Irwin Kellner, chief economist of MarketWatch:
If you look at the data, you will see more differences than similarities between the 1930s and today:
In the crash of 1929 the Dow Jones industrials plunged 40% in two months; this time around it has taken a year to fall 22%. The jobless rate jumped to 25% by 1933; it is little more than 6% today. The gross domestic product shrank by 25% during the early 1930s; it is up over 3% during the past year. Consumer prices fell by about 30% from 1929 to 1933; and the last time I looked they were still rising. Home prices dropped more than 30% during the Depression vs. about 16% today. Some 40% of all mortgages were delinquent by 1934 compared with 4% today. In the 1930s, more than 9,000 banks failed compared with fewer than 20 over the past couple of years.Remember also it was policy errors, not the stock market crash, that caused the Great Depression:
Instead of increasing the money supply, the Federal Reserve of that era reduced it by one-third. Instead of lowering taxes, Herbert Hoover raised them. And to channel whatever demand was left into U.S.-made goods, the government enacted the Smoot-Hawley Tariff Act to keep out foreign products; this only provoked our trading partners to do the same.Add to this today's automatic stabilizers such as unemployment insurance and Social Security, the FDIC to insure bank deposits and circuit breakers to keep stocks from falling too quickly, and you can see why this is not a depression in any way shape or form.

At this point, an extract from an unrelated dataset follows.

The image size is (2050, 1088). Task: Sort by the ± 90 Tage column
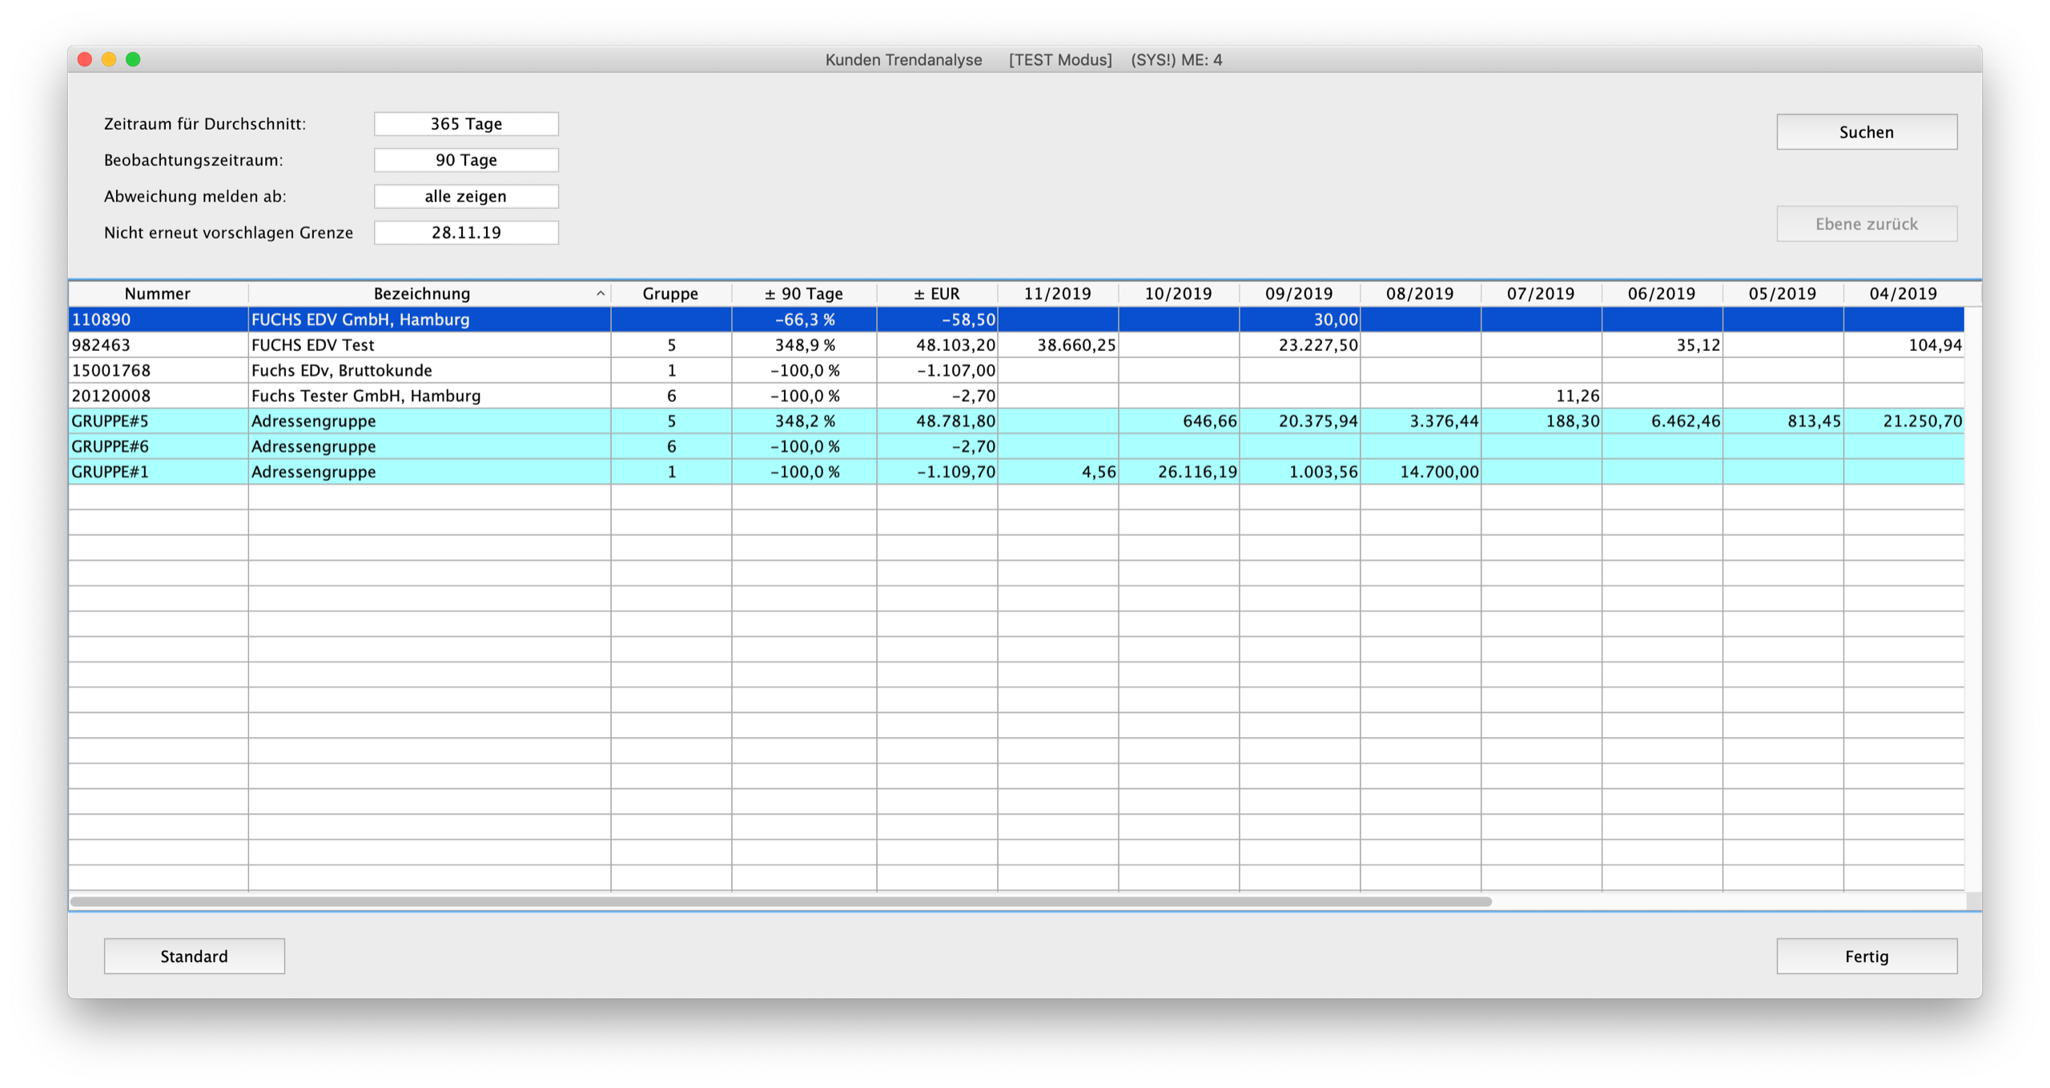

Kellner makes sense - I might have written this. But here are two counterpoints:
1. This recession is just getting started. Many of the stats on the 1930s cover, well, the 1930s. A whole decade. Aren't we just getting started?
2. Many of the firewalls in place now have never been tested, let alone broken. Does this raise the stakes? The point is that the modern economy has more safeguards, but has it not also more complexity, hence systemic risk. Were there anything like hedge funds in 1929?